[Exercise objective]:
The whole listing below, with no pictures, is to be repeated as it stands.

[Data supplied]:
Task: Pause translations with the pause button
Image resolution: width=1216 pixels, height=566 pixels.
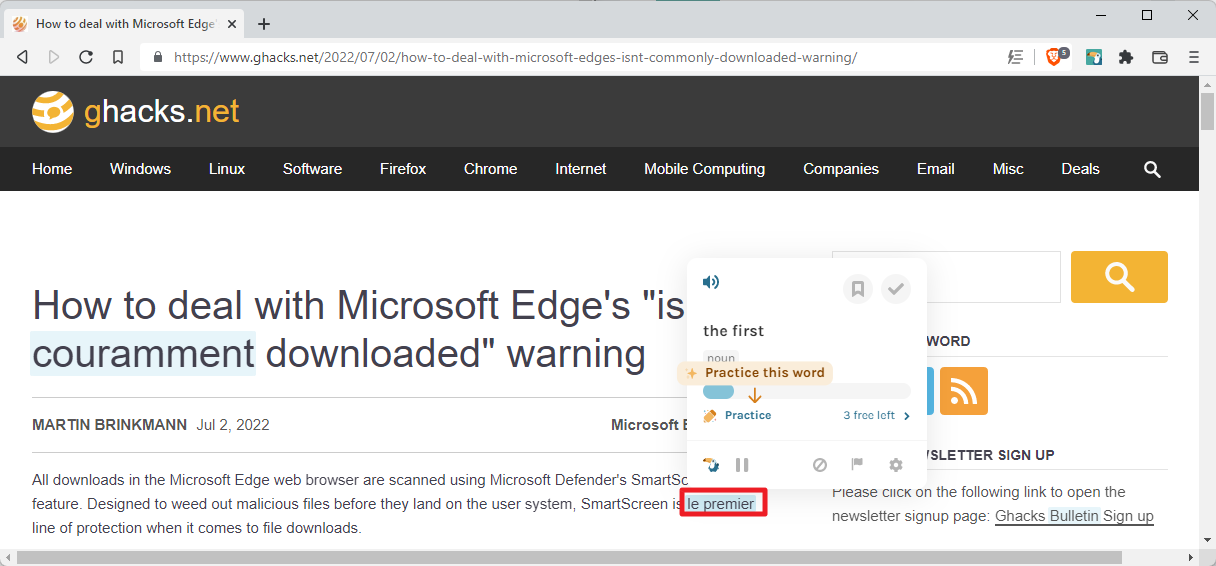Action: (742, 465)
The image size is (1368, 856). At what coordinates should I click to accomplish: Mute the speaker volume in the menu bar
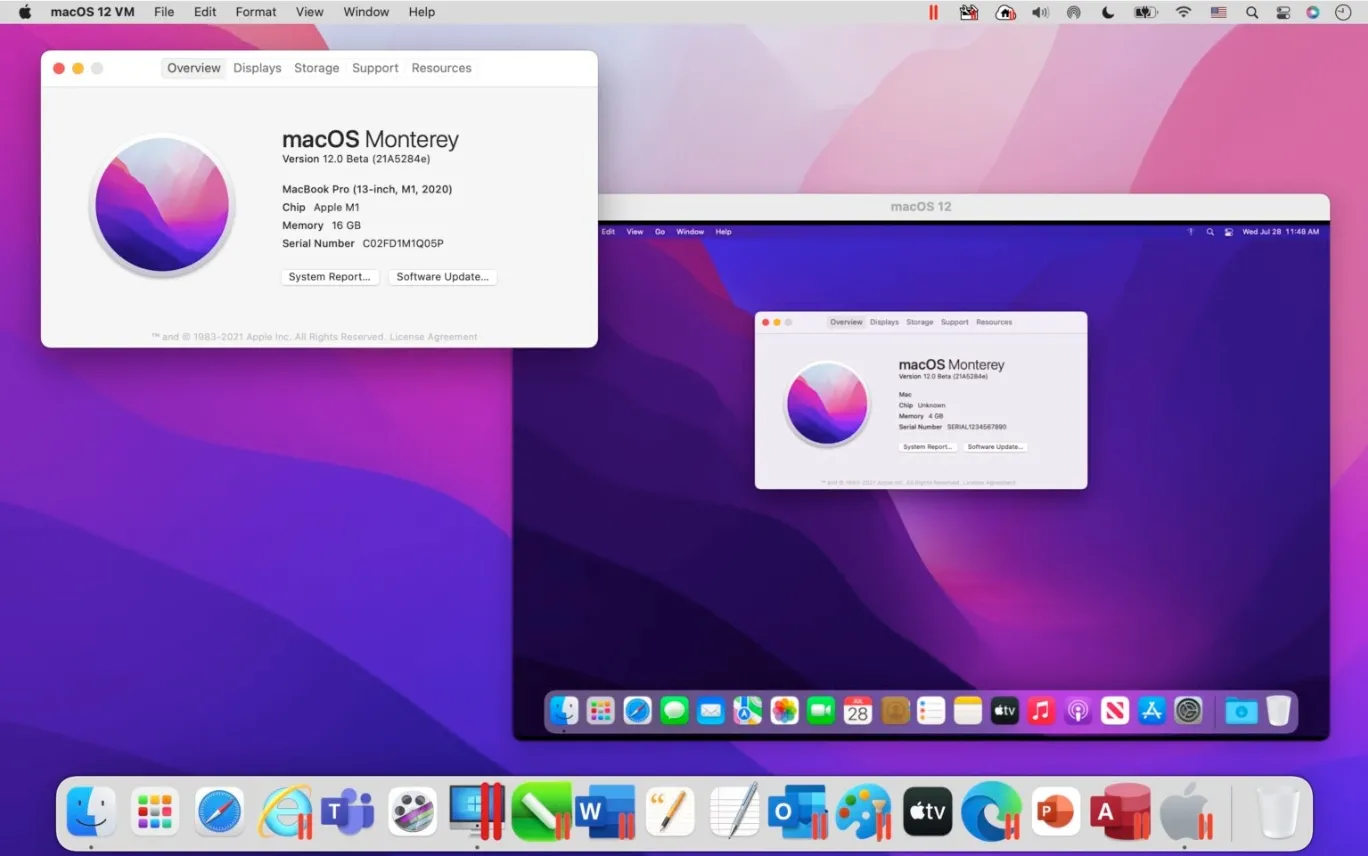(1040, 12)
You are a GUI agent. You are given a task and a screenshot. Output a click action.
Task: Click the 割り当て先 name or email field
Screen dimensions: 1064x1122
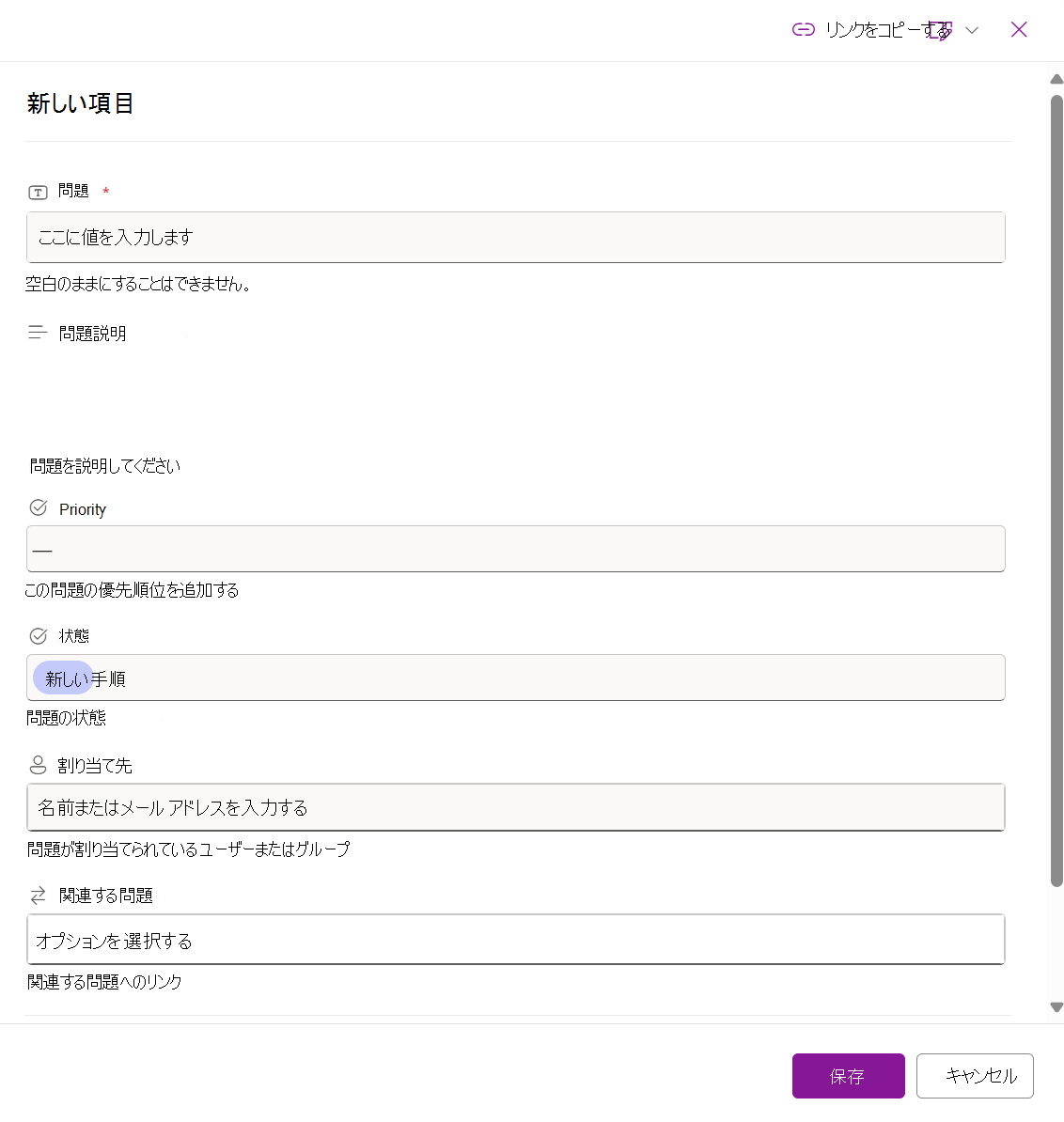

[Result]:
Task: Pause translations with the pause button
Image resolution: width=1216 pixels, height=566 pixels.
Action: (742, 465)
The image size is (1368, 856). At what coordinates should I click to accomplish: Mute the speaker volume in the menu bar
(1040, 12)
You are a GUI agent. You are given a task and a screenshot. Output a click action.
Task: Click the 割り当て先 name or email field
Screen dimensions: 1064x1122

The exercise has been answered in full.